* DIRECTIONS:
Repeat each record below exactly as it is written.

(DATA UNDER STUDY Opens)

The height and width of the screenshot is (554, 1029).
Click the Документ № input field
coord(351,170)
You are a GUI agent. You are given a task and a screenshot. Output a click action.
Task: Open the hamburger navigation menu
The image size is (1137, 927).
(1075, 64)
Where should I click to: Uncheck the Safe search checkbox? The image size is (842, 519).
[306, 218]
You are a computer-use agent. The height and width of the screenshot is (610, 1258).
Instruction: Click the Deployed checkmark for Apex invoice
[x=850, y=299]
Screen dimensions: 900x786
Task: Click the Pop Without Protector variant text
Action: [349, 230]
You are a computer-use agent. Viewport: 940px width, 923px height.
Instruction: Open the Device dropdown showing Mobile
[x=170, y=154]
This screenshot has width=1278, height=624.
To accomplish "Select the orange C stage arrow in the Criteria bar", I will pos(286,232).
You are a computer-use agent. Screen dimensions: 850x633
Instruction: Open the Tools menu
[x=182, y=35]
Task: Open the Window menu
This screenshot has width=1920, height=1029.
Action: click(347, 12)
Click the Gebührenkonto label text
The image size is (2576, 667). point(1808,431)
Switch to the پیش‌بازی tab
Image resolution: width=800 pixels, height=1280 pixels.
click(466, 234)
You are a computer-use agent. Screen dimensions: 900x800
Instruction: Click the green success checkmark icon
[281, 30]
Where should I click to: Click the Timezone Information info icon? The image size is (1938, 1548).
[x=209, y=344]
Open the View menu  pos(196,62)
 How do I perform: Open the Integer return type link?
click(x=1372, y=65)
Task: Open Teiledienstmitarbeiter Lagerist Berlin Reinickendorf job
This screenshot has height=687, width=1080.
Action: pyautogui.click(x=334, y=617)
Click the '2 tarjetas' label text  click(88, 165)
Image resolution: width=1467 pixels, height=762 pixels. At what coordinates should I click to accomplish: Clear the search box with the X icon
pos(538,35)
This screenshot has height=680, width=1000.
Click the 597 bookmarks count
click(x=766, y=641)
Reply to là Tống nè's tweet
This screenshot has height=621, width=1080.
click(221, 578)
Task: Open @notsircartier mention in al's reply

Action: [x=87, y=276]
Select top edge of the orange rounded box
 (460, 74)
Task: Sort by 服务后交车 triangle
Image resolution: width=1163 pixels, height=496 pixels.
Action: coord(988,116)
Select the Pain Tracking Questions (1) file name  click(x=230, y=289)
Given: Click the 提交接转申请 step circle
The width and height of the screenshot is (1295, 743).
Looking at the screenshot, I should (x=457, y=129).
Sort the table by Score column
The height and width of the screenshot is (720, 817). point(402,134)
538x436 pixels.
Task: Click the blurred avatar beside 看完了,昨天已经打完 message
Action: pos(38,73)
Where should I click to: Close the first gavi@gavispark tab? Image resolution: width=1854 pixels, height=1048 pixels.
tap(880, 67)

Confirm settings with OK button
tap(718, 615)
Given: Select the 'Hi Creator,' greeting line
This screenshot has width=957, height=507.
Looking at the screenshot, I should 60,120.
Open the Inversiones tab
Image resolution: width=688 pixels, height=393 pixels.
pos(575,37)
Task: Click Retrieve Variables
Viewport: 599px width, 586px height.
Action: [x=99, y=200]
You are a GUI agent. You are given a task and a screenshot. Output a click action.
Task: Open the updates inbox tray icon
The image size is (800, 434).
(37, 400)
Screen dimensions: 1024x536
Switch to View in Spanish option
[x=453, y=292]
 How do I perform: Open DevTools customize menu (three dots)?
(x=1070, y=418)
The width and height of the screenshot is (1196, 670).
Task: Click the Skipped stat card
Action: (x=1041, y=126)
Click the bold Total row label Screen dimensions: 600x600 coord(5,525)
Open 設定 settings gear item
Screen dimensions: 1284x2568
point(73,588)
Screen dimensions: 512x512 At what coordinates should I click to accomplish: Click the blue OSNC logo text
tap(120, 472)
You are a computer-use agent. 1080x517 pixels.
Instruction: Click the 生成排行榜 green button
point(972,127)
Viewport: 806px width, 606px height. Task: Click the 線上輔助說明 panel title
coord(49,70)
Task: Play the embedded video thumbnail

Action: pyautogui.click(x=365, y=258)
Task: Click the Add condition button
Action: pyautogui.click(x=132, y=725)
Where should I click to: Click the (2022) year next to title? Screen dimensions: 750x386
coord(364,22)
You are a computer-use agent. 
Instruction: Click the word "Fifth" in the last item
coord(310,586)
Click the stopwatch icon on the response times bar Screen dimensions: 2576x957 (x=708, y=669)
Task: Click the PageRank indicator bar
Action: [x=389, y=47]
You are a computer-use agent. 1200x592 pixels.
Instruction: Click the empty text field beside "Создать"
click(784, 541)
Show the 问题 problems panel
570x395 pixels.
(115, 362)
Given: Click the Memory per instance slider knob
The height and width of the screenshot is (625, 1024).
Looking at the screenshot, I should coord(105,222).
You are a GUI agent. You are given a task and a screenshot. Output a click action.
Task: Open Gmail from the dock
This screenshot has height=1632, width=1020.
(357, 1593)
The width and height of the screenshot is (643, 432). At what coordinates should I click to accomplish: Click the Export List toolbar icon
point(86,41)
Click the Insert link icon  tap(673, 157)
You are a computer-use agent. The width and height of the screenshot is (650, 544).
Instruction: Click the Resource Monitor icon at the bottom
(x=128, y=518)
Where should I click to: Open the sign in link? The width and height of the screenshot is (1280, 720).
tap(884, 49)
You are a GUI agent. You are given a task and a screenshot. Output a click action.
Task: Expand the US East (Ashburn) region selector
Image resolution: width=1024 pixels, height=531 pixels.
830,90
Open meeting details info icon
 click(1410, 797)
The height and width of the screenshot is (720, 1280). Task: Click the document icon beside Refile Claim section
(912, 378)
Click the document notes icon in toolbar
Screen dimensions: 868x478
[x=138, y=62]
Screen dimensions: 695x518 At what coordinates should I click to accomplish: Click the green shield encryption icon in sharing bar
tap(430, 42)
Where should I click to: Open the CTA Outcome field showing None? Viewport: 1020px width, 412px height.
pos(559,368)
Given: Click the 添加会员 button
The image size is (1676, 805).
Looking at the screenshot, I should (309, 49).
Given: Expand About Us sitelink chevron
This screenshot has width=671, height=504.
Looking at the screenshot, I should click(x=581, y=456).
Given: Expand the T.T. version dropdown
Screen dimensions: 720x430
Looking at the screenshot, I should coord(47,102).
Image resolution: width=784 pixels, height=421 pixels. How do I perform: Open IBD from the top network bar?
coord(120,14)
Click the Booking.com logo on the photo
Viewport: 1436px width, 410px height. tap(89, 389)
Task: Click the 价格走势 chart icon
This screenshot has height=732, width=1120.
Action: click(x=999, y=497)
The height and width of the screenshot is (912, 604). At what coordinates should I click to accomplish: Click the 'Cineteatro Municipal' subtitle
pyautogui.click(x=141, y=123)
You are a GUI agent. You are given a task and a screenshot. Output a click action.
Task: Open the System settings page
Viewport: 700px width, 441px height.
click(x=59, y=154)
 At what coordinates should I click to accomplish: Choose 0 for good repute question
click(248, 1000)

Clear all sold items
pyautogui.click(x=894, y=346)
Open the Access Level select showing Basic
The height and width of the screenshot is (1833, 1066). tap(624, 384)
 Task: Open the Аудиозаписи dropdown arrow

(DATA UNDER STUDY Closes)

* FINISHED EXERCISE:
The height and width of the screenshot is (554, 1029).
Click the Документ № input field
coord(351,170)
You are a GUI agent. You are given a task and a screenshot. Output a click action.
Task: Open the hamburger navigation menu
The image size is (1137, 927).
(1075, 64)
Where should I click to: Uncheck the Safe search checkbox? The image size is (842, 519).
[306, 218]
You are a computer-use agent. The height and width of the screenshot is (610, 1258).
Instruction: Click the Deployed checkmark for Apex invoice
[x=850, y=299]
Screen dimensions: 900x786
Task: Click the Pop Without Protector variant text
Action: [349, 230]
You are a computer-use agent. Viewport: 940px width, 923px height.
Instruction: Open the Device dropdown showing Mobile
[x=170, y=154]
This screenshot has width=1278, height=624.
To accomplish "Select the orange C stage arrow in the Criteria bar", I will pos(286,232).
You are a computer-use agent. Screen dimensions: 850x633
Instruction: Open the Tools menu
[x=182, y=35]
Task: Open the Window menu
This screenshot has width=1920, height=1029.
Action: click(347, 12)
Click the Gebührenkonto label text
The image size is (2576, 667). point(1808,431)
Switch to the پیش‌بازی tab
Image resolution: width=800 pixels, height=1280 pixels.
click(466, 234)
You are a computer-use agent. Screen dimensions: 900x800
Instruction: Click the green success checkmark icon
[281, 30]
Where should I click to: Click the Timezone Information info icon? The image size is (1938, 1548).
[x=209, y=344]
Open the View menu  pos(196,62)
 How do I perform: Open the Integer return type link?
click(x=1372, y=65)
Task: Open Teiledienstmitarbeiter Lagerist Berlin Reinickendorf job
This screenshot has height=687, width=1080.
Action: pyautogui.click(x=334, y=617)
Click the '2 tarjetas' label text  click(88, 165)
Image resolution: width=1467 pixels, height=762 pixels. At what coordinates should I click to accomplish: Clear the search box with the X icon
pos(538,35)
This screenshot has height=680, width=1000.
Click the 597 bookmarks count
click(x=766, y=641)
Reply to là Tống nè's tweet
This screenshot has height=621, width=1080.
click(221, 578)
Task: Open @notsircartier mention in al's reply

Action: [x=87, y=276]
Select top edge of the orange rounded box
 (460, 74)
Task: Sort by 服务后交车 triangle
Image resolution: width=1163 pixels, height=496 pixels.
Action: coord(988,116)
Select the Pain Tracking Questions (1) file name  click(x=230, y=289)
Given: Click the 提交接转申请 step circle
The width and height of the screenshot is (1295, 743).
Looking at the screenshot, I should (x=457, y=129).
Sort the table by Score column
The height and width of the screenshot is (720, 817). point(402,134)
538x436 pixels.
Task: Click the blurred avatar beside 看完了,昨天已经打完 message
Action: pos(38,73)
Where should I click to: Close the first gavi@gavispark tab? Image resolution: width=1854 pixels, height=1048 pixels.
tap(880, 67)

Confirm settings with OK button
tap(718, 615)
Given: Select the 'Hi Creator,' greeting line
This screenshot has width=957, height=507.
Looking at the screenshot, I should 60,120.
Open the Inversiones tab
Image resolution: width=688 pixels, height=393 pixels.
pos(575,37)
Task: Click Retrieve Variables
Viewport: 599px width, 586px height.
Action: [x=99, y=200]
You are a GUI agent. You are given a task and a screenshot. Output a click action.
Task: Open the updates inbox tray icon
The image size is (800, 434).
(37, 400)
Screen dimensions: 1024x536
Switch to View in Spanish option
[x=453, y=292]
 How do I perform: Open DevTools customize menu (three dots)?
(x=1070, y=418)
The width and height of the screenshot is (1196, 670).
Task: Click the Skipped stat card
Action: (x=1041, y=126)
Click the bold Total row label Screen dimensions: 600x600 coord(5,525)
Open 設定 settings gear item
Screen dimensions: 1284x2568
point(73,588)
Screen dimensions: 512x512 At what coordinates should I click to accomplish: Click the blue OSNC logo text
tap(120, 472)
You are a computer-use agent. 1080x517 pixels.
Instruction: Click the 生成排行榜 green button
point(972,127)
Viewport: 806px width, 606px height. Task: Click the 線上輔助說明 panel title
coord(49,70)
Task: Play the embedded video thumbnail

Action: pyautogui.click(x=365, y=258)
Task: Click the Add condition button
Action: pyautogui.click(x=132, y=725)
Where should I click to: Click the (2022) year next to title? Screen dimensions: 750x386
coord(364,22)
You are a computer-use agent. 
Instruction: Click the word "Fifth" in the last item
coord(310,586)
Click the stopwatch icon on the response times bar Screen dimensions: 2576x957 (x=708, y=669)
Task: Click the PageRank indicator bar
Action: [x=389, y=47]
You are a computer-use agent. 1200x592 pixels.
Instruction: Click the empty text field beside "Создать"
click(784, 541)
Show the 问题 problems panel
570x395 pixels.
(115, 362)
Given: Click the Memory per instance slider knob
The height and width of the screenshot is (625, 1024).
Looking at the screenshot, I should coord(105,222).
You are a GUI agent. You are given a task and a screenshot. Output a click action.
Task: Open Gmail from the dock
This screenshot has height=1632, width=1020.
(357, 1593)
The width and height of the screenshot is (643, 432). At what coordinates should I click to accomplish: Click the Export List toolbar icon
point(86,41)
Click the Insert link icon  tap(673, 157)
You are a computer-use agent. The width and height of the screenshot is (650, 544).
Instruction: Click the Resource Monitor icon at the bottom
(x=128, y=518)
Where should I click to: Open the sign in link? The width and height of the screenshot is (1280, 720).
tap(884, 49)
You are a GUI agent. You are given a task and a screenshot. Output a click action.
Task: Expand the US East (Ashburn) region selector
Image resolution: width=1024 pixels, height=531 pixels.
830,90
Open meeting details info icon
 click(1410, 797)
The height and width of the screenshot is (720, 1280). Task: Click the document icon beside Refile Claim section
(912, 378)
Click the document notes icon in toolbar
Screen dimensions: 868x478
[x=138, y=62]
Screen dimensions: 695x518 At what coordinates should I click to accomplish: Click the green shield encryption icon in sharing bar
tap(430, 42)
Where should I click to: Open the CTA Outcome field showing None? Viewport: 1020px width, 412px height.
pos(559,368)
Given: Click the 添加会员 button
The image size is (1676, 805).
Looking at the screenshot, I should (309, 49).
Given: Expand About Us sitelink chevron
This screenshot has width=671, height=504.
Looking at the screenshot, I should click(x=581, y=456).
Given: Expand the T.T. version dropdown
Screen dimensions: 720x430
Looking at the screenshot, I should coord(47,102).
Image resolution: width=784 pixels, height=421 pixels. How do I perform: Open IBD from the top network bar?
coord(120,14)
Click the Booking.com logo on the photo
Viewport: 1436px width, 410px height. tap(89, 389)
Task: Click the 价格走势 chart icon
This screenshot has height=732, width=1120.
Action: click(x=999, y=497)
The height and width of the screenshot is (912, 604). At what coordinates should I click to accomplish: Click the 'Cineteatro Municipal' subtitle
pyautogui.click(x=141, y=123)
You are a GUI agent. You are given a task and a screenshot. Output a click action.
Task: Open the System settings page
Viewport: 700px width, 441px height.
click(x=59, y=154)
 At what coordinates should I click to accomplish: Choose 0 for good repute question
click(248, 1000)

Clear all sold items
pyautogui.click(x=894, y=346)
Open the Access Level select showing Basic
The height and width of the screenshot is (1833, 1066). tap(624, 384)
 Task: Open the Аудиозаписи dropdown arrow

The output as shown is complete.